Antes de ser él artista, descubierto por quienes estaban al frente de programas que ya hoy no recuerda nadie, y otros ni siquiera saben que existieron, como Operación Ja Ja, había tenido como lugar de trabajo la atestada y hostil calle bogotana. Sentado frente a los zapatos del cliente de turno, nunca se imaginó que se convertiría en uno de los más destacados humoristas de Colombia. Tampoco se lo imaginó, por supuesto, mientras corría alejándose del policía más cercano segundos después de haberle robado el sombrero a la víctima de turno.

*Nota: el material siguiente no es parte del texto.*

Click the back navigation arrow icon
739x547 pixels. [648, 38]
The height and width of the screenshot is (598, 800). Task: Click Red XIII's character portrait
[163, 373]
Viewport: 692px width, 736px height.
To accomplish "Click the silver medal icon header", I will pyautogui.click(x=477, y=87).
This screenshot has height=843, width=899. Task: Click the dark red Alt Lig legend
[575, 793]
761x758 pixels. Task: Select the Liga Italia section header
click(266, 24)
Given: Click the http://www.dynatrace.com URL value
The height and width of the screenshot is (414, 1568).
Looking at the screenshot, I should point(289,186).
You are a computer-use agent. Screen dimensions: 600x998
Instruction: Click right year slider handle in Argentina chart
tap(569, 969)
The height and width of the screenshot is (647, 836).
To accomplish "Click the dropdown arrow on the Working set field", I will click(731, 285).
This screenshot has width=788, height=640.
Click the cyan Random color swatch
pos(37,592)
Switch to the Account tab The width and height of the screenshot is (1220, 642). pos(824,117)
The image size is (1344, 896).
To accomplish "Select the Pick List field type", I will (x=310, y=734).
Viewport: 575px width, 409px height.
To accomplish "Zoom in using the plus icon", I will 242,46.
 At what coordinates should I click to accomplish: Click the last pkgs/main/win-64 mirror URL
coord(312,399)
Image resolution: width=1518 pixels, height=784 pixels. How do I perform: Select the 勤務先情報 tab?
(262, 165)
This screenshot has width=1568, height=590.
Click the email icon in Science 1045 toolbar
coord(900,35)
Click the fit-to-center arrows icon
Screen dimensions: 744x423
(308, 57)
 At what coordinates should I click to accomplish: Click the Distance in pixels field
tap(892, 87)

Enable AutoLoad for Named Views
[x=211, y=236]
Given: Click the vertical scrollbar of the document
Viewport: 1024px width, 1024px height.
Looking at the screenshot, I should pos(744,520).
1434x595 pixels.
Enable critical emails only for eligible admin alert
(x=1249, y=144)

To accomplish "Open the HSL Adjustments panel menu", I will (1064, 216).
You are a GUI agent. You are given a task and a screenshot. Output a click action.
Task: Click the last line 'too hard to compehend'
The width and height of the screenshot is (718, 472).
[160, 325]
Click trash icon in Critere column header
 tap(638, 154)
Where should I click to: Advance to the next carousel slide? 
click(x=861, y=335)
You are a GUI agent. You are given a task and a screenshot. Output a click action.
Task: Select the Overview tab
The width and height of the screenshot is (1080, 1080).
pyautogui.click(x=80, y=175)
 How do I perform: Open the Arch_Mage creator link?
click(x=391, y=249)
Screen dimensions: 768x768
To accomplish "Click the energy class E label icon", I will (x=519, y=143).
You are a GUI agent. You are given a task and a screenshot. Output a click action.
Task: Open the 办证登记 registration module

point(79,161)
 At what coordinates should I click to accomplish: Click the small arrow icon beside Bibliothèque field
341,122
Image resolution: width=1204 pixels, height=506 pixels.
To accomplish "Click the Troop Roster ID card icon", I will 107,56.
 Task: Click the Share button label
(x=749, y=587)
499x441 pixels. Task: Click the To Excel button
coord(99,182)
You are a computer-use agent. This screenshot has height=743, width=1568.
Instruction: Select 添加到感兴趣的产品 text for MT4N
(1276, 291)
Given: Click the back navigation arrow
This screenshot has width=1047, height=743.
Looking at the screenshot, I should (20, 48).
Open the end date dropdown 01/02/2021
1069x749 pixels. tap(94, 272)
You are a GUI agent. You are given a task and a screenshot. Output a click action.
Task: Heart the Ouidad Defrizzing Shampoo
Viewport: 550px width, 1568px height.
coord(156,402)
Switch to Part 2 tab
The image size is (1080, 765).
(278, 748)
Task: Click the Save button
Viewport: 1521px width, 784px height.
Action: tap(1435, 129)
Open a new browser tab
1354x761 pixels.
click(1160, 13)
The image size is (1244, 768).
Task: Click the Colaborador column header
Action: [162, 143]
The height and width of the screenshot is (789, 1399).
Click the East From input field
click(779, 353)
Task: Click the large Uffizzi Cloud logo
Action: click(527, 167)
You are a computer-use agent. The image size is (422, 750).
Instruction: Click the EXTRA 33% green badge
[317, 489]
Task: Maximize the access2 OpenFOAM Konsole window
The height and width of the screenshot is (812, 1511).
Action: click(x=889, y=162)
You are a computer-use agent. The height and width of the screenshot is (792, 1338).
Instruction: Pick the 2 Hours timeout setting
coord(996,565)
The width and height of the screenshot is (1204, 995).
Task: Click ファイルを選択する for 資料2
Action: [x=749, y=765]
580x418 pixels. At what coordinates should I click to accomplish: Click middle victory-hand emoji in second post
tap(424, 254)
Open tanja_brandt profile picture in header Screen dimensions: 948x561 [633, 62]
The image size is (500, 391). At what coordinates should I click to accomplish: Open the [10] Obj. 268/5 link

Sí, no se imaginó en aquellos tiempos duros, cargados de hambre y de desesperanza, que llegaría a ser uno de los mejores humoristas de este país malhumorado.

 

 

Aunque la verdad es que a él no le gustaba que le dijeran así, que le dijeran que era humorista, pues consideraba que en Colombia solamente existía un humorista: “el doctor Humberto Martínez Salcedo”. Sí: el polifacético y brillante artista bumangués junto a cuyo busto pasan los transeúntes sin preguntarse quién es aquel “Maestro Salustiano” al que la Alcaldía de Bucaramanga, en los tiempos del abogado liberal Carlos Arturo Ibáñez Muñoz, quiso homenajear en la esquina del Paseo España con la calle 36.

 

 

Sus estudios se habían limitado a aprender a leer y a escribir, influenciado por su abuela. Su enorme talento, en cambio, no se lo enseñó nadie. Algunos dicen, siguiendo el catecismo del padre Gaspar Astete, que esos son dones del Espíritu Santo.

 

 

Hoy queremos rememorar a este artista nuestro.

 

 

Sí, hoy queremos exaltar a un ejecutante de nuestro tiple melódico, al tiplista bogotano Carlos Sánchez interpretando, entre otras canciones, el emblemático pasillo colombiano Hurí, de autor anónimo, el que más nos gustó de la exquisita selección. Selección dentro de la cual se destacan tres canciones de la autoría del propio maestro Carlos Sánchez.

La pueden buscar en YouTube. Allí escucharán —algunos disfrutarán— las siguientes piezas:

1. Esta es Colombia (Torbellino) Carlos Sánchez

2. Feria de Manizales (Pasodoble) Juan Marí Ansins – Guillermo González Ospina

3. Flor del campo (Pasillo) Luis Alberto Osorio

4. Otro buchipluma (joropo) Anselmo Alvarado

5. La ronda de los enamorados (zarzuela) Reveriano Zoutullo y Joan Vert

6. Huracán (torbellino) Carlos Sánchez

7. El limonar (danza) D.R. de A.

8. La danza de las libélulas (fox trot) Franz Lehar

9. Hurí (pasillo) D. R. de A.

10. Tardes sobre el río (guabina) Luis Alberto Osorio

11. Rh positivo (pasodoble) Carlos Sánchez

12. El cervecero (rumba criolla) Marco A. Rivera

 

 

Cuando terminen de escuchar este acetato, y a juzgar por lo visto —o mejor, a juzgar por lo oído— quizás ustedes concluyan, como nosotros concluimos, que tocar el tiple no es precisamente un chiste.